[Reading passage]
════
On 5/13/19 12:17 PM, Daniel P. Berrangé wrote:
This is a long mail about ENOMEM (OOM) handling in libvirt. The
executive
summary is that it is not worth the maint cost because:
- this code will almost never run on Linux hosts
- if it does run it will likely have bad behaviour silently dropping
data or crashing the process
- apps using libvirt often do so via a non-C language that aborts/exits
the app on OOM regardless, or use other C libraries that abort
- we can build a system that is more reliable when OOM happens by
not catching OOM, instead simply letting apps exit, restart and
carry on where they left off
The long answer follows...
I'm up for dropping OOM handling. Since we're linking with a lot of
libraries I don't think we can be confident that we won't abort() even
now anyway.
The background
==============
Since the first commit libvirt has attempted to handle out of memory (OOM)
errors in the same way it does for any other problem. Namely, a virError will
be raised, and the method will jump to its cleanup/error label. The error
bubbles up the stack and in theory someone or something will catch this and do
something sensible/useful. This has long been considered "best practice" for
most C libraries, especially those used for system services. This mail makes
the argument that it is in fact /not/ "best practice" to try to handle OOM.
OOM handling is very difficult to get correct because it is something that
developers almost never encounter and thus the code paths are rarely run. We
designed our memory allocation APIs such that we get compile time errors if
code forgets to check the return value for failure. This is good as it
eliminates an entire class of bugs. Our error handling goto label pattern
tries to align OOM handling with other general error handling which is more
commonly tested.
════
Dataset entries:

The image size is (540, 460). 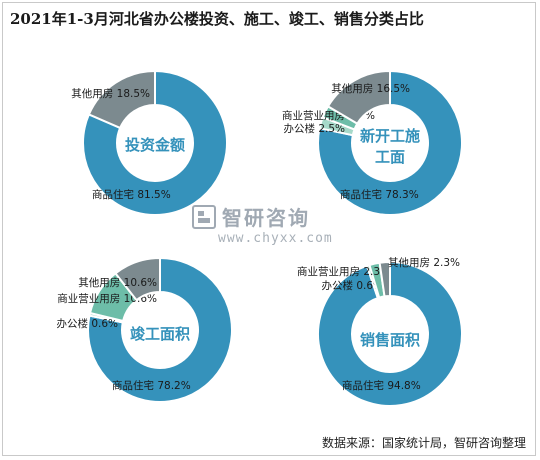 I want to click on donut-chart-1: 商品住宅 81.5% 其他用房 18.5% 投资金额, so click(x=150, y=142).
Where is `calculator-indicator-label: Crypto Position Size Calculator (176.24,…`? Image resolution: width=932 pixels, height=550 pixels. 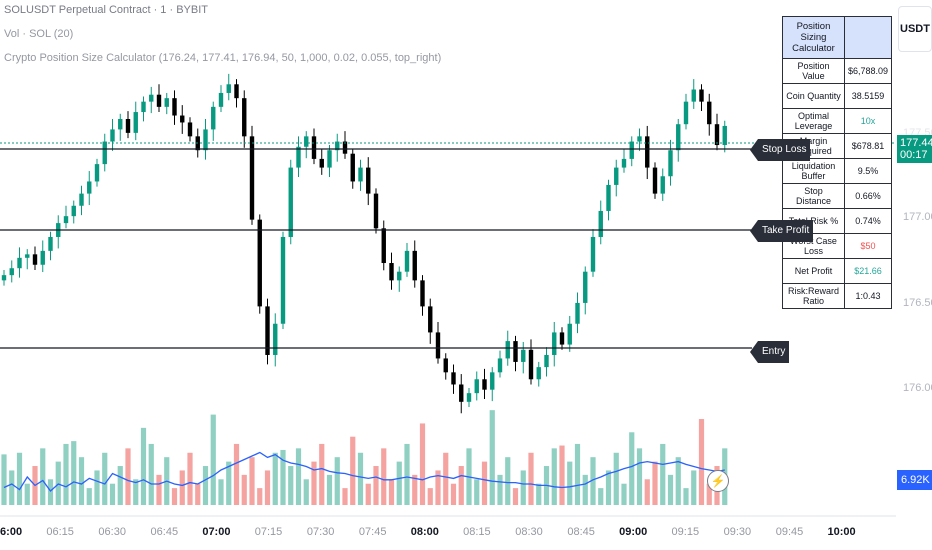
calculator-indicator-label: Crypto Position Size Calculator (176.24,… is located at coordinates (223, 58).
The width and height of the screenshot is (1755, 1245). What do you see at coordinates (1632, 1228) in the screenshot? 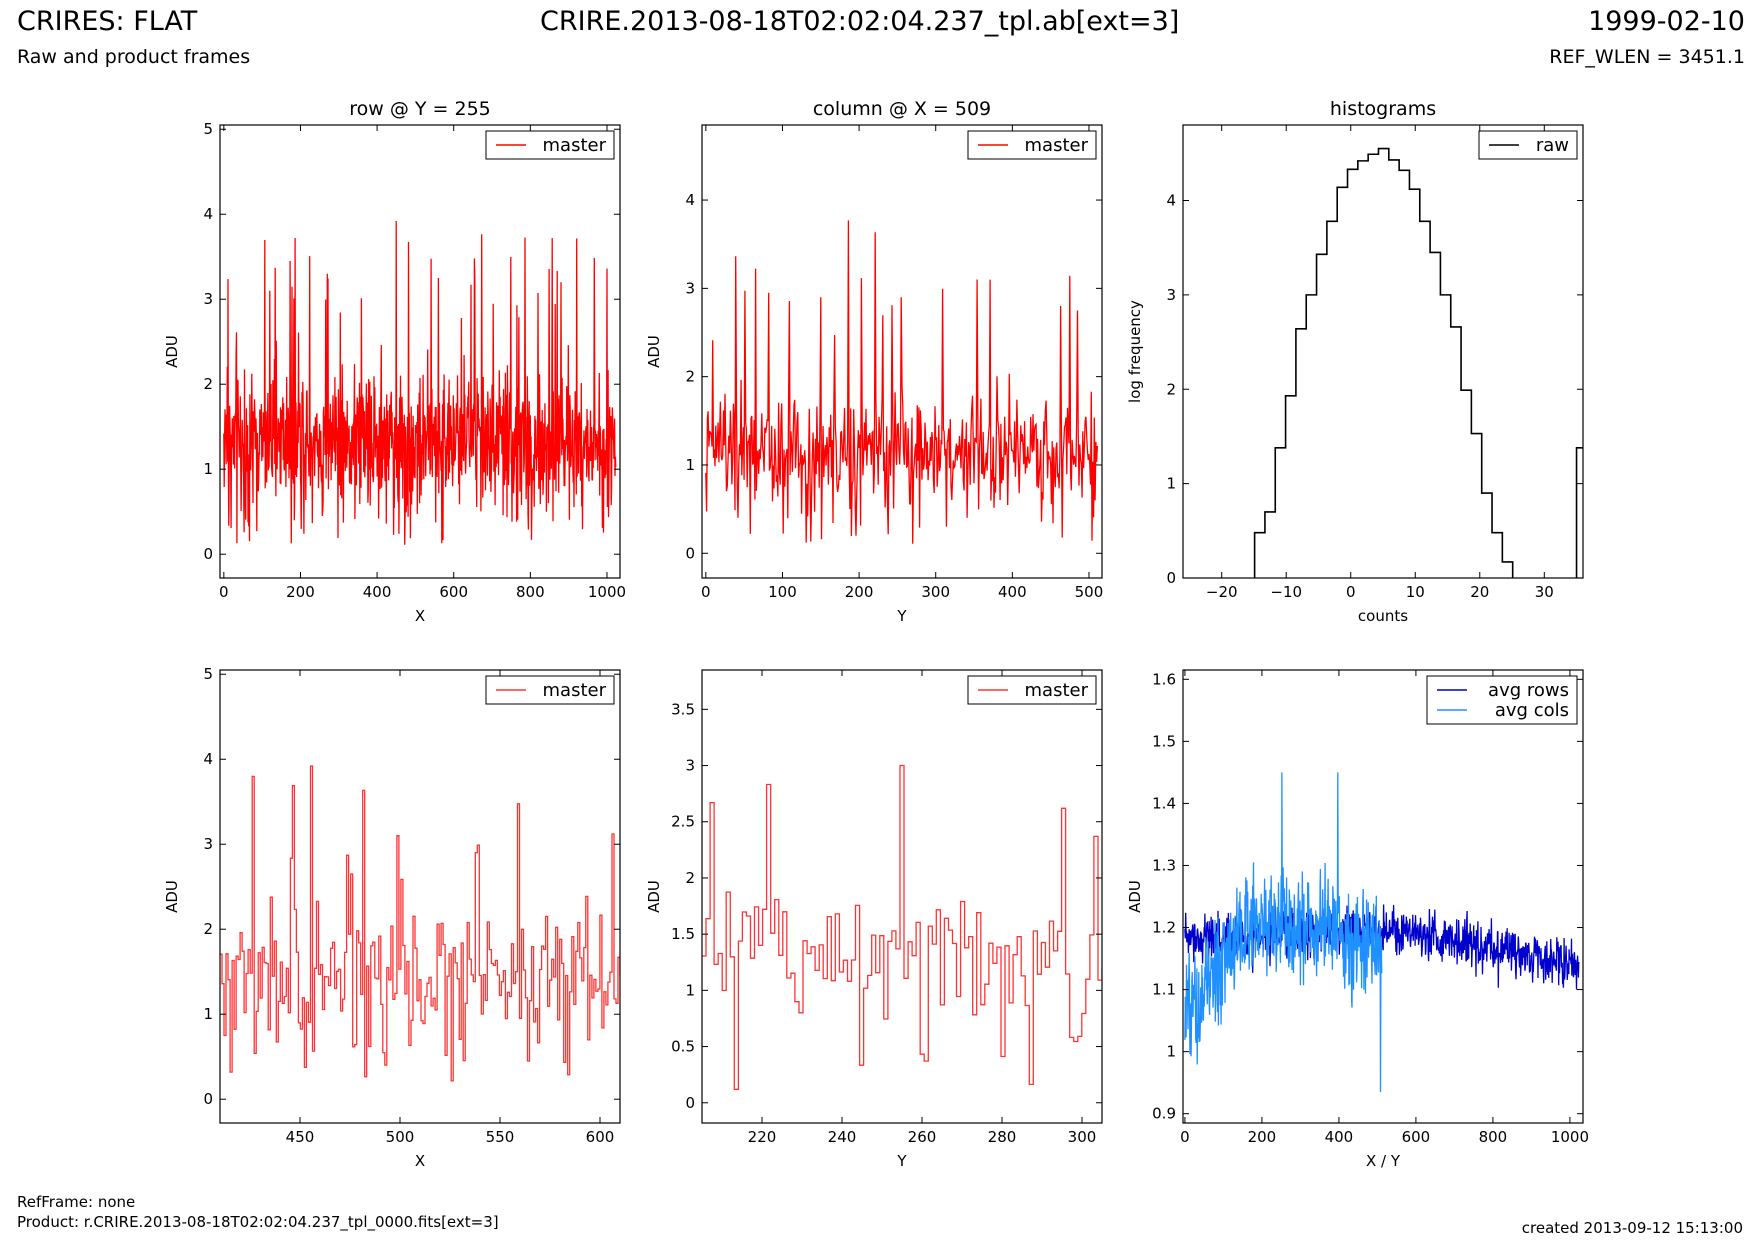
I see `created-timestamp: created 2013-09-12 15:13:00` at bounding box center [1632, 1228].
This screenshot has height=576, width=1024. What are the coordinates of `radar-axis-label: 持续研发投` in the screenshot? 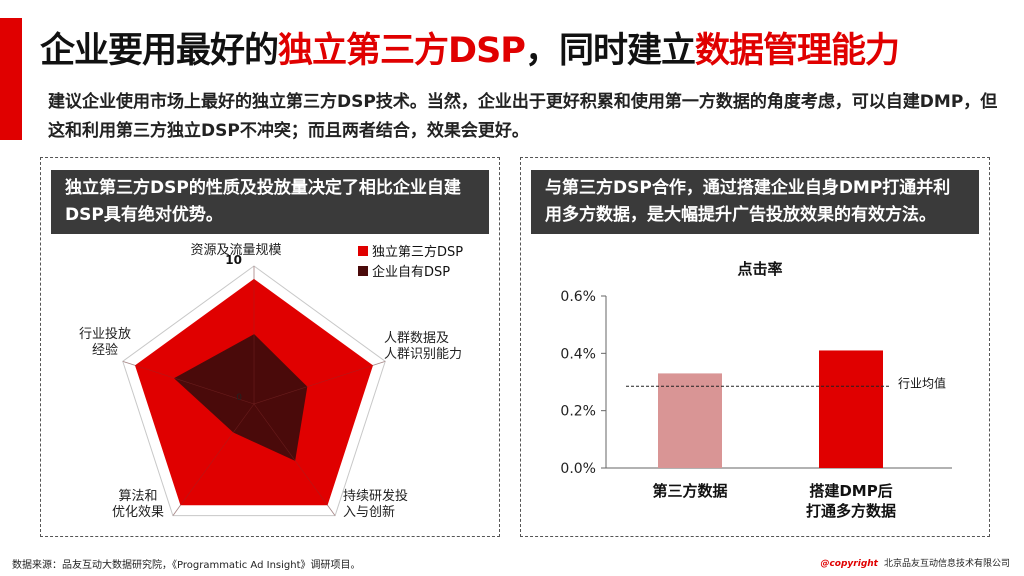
════
[What to produce] Copy out the libvirt memory-handling email above again, word for word and in full.

[Response area]
On 5/13/19 12:17 PM, Daniel P. Berrangé wrote:
This is a long mail about ENOMEM (OOM) handling in libvirt. The
executive
summary is that it is not worth the maint cost because:
- this code will almost never run on Linux hosts
- if it does run it will likely have bad behaviour silently dropping
data or crashing the process
- apps using libvirt often do so via a non-C language that aborts/exits
the app on OOM regardless, or use other C libraries that abort
- we can build a system that is more reliable when OOM happens by
not catching OOM, instead simply letting apps exit, restart and
carry on where they left off
The long answer follows...
I'm up for dropping OOM handling. Since we're linking with a lot of
libraries I don't think we can be confident that we won't abort() even
now anyway.
The background
==============
Since the first commit libvirt has attempted to handle out of memory (OOM)
errors in the same way it does for any other problem. Namely, a virError will
be raised, and the method will jump to its cleanup/error label. The error
bubbles up the stack and in theory someone or something will catch this and do
something sensible/useful. This has long been considered "best practice" for
most C libraries, especially those used for system services. This mail makes
the argument that it is in fact /not/ "best practice" to try to handle OOM.
OOM handling is very difficult to get correct because it is something that
developers almost never encounter and thus the code paths are rarely run. We
designed our memory allocation APIs such that we get compile time errors if
code forgets to check the return value for failure. This is good as it
eliminates an entire class of bugs. Our error handling goto label pattern
tries to align OOM handling with other general error handling which is more
commonly tested.